TEXTABSCHNITT:
»»
Was alle sich an Weihnachten wünschen, selbst die, die vor Weihnachten fliehen, ist doch, Ruhe zu finden, die Unterbrechung des geschäftigen Leben, das andere zum Alltäglichen mit seinen Anstrengungen, Enttäuschungen und Pflichten. Die Sehnsucht ist in allen, dass es doch möglich ist, und sei es nur für Stunden, in eine andere Wirklichkeit einzutreten. Berührt zu werden von einer Welt voll Wärme und Licht. So geschieht Erlösung – die Lösung aus der eindimensionalen Welt bloß zweckhafter Rationalität. Und die Sehnsucht nach dem ganz andern ist in allen, das zeigt sich doch bereits etwa an den Lichtbögen, die in den Fenstern aufgestellt sind, an den bunten Girlanden, die die Straßen, Geschäfte und Gebäude umsäumen.
««
DATENAUSZUG:
»»
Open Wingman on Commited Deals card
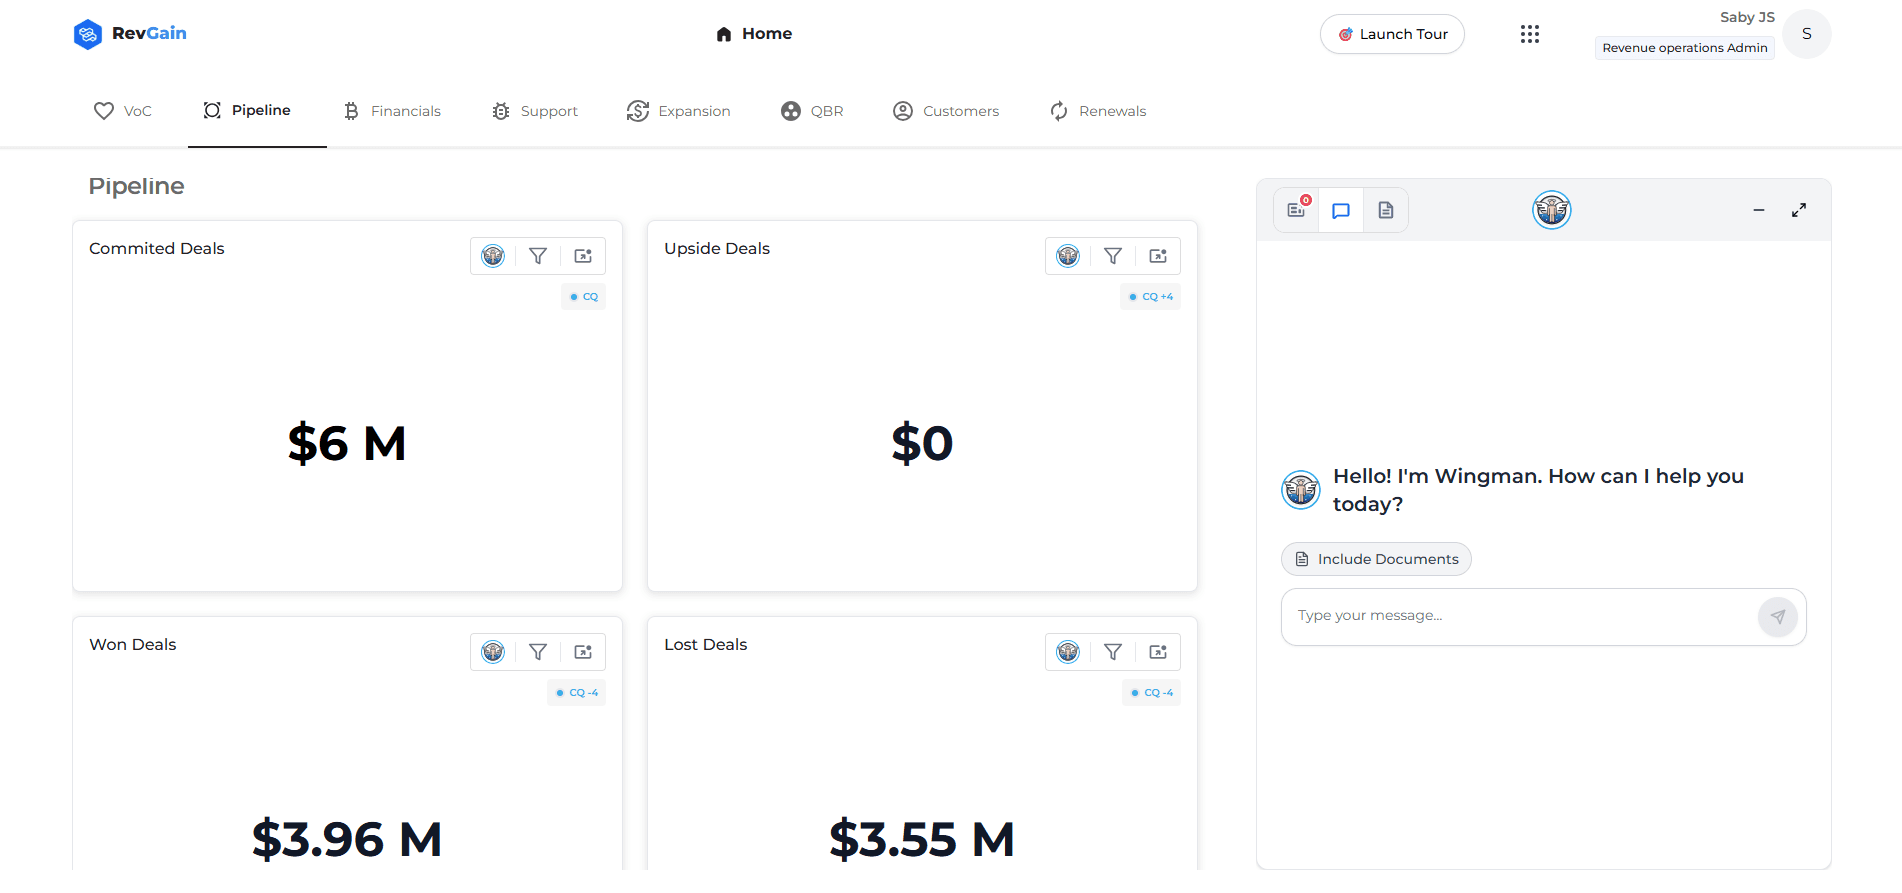tap(493, 256)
««
ARBEITSAUFTRAG: Schreibe den Textabschnitt über die Sehnsucht nach Ruhe an Weihnachten vollständig und wortgetreu ab.

ANTWORT ZUR AUFGABE:
Was alle sich an Weihnachten wünschen, selbst die, die vor Weihnachten fliehen, ist doch, Ruhe zu finden, die Unterbrechung des geschäftigen Leben, das andere zum Alltäglichen mit seinen Anstrengungen, Enttäuschungen und Pflichten. Die Sehnsucht ist in allen, dass es doch möglich ist, und sei es nur für Stunden, in eine andere Wirklichkeit einzutreten. Berührt zu werden von einer Welt voll Wärme und Licht. So geschieht Erlösung – die Lösung aus der eindimensionalen Welt bloß zweckhafter Rationalität. Und die Sehnsucht nach dem ganz andern ist in allen, das zeigt sich doch bereits etwa an den Lichtbögen, die in den Fenstern aufgestellt sind, an den bunten Girlanden, die die Straßen, Geschäfte und Gebäude umsäumen.